No caso, a ordem judicial havia determinado a constrição sobre toda a produção agrícola da Fazenda Santa Inês, com o objetivo de garantir o pagamento de dívida. A medida, contudo, acabou alcançando a soja cultivada pela produtora em uma área de 9 hectares dentro da propriedade, ainda que ela não integre a execução.
De acordo com os advogados Diêgo Vilela, Glecides Evaristo e Vitor Santos Ferreira, a situação decorreu da abrangência da ordem judicial, que atingiu produção pertencente a terceiro.
Segundo consta nos autos, a produtora apresentou contrato de arrendamento rural firmado entre 2024 e 2034, devidamente registrado na Secretaria da Fazenda de Goiás, além de documentação que delimita a área efetivamente explorada.
Produção independente
Na decisão, o magistrado apontou a existência de indícios de que a produção agrícola é independente da atividade do executado, o que justifica a análise cautelosa da constrição judicial.
Também foi considerado o risco de dano, diante da natureza perecível da safra e da necessidade de colheita e comercialização em período específico, sob pena de prejuízos à produtora.
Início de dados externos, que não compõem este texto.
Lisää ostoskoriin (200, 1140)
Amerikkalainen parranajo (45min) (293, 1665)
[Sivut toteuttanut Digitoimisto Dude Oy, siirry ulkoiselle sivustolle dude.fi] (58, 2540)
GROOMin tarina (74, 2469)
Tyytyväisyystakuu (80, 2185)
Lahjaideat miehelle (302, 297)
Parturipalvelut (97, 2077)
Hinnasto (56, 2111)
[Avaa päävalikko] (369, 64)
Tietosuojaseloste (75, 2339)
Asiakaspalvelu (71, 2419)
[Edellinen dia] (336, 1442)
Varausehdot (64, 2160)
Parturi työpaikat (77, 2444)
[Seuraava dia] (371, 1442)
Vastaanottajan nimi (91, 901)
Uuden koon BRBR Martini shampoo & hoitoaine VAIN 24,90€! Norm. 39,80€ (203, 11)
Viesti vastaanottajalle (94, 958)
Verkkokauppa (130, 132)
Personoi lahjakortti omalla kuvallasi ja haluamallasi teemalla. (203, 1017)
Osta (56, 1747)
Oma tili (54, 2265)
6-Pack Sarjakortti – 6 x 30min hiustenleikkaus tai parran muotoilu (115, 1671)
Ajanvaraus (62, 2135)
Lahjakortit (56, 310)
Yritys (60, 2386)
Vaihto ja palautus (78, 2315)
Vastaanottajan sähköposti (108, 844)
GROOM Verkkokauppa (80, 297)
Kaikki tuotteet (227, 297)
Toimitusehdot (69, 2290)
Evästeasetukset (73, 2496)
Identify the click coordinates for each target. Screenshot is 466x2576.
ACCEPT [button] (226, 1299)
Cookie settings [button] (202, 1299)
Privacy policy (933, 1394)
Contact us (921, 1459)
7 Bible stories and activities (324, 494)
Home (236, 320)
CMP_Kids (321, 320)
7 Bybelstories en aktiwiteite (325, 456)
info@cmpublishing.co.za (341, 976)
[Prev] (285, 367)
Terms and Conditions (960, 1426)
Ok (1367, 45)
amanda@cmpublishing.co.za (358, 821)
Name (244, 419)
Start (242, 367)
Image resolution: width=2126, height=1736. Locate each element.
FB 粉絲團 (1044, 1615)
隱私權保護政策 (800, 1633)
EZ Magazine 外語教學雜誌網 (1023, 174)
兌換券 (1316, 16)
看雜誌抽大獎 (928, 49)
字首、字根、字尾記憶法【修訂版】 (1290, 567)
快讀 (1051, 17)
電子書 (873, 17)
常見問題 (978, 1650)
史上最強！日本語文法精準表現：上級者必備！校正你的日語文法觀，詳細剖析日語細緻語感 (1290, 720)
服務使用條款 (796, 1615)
Diante disso, foi concedida liminar para suspender o bloqueio sobre a produção da área de nove hectares, garantindo à produtora o direito de colher, transportar, armazenar e vender a soja livremente. A decisão é provisória e o processo ainda seguirá para análise definitiva, mas já assegura a proteção da safra e evita prejuízos enquanto o caso é julgado.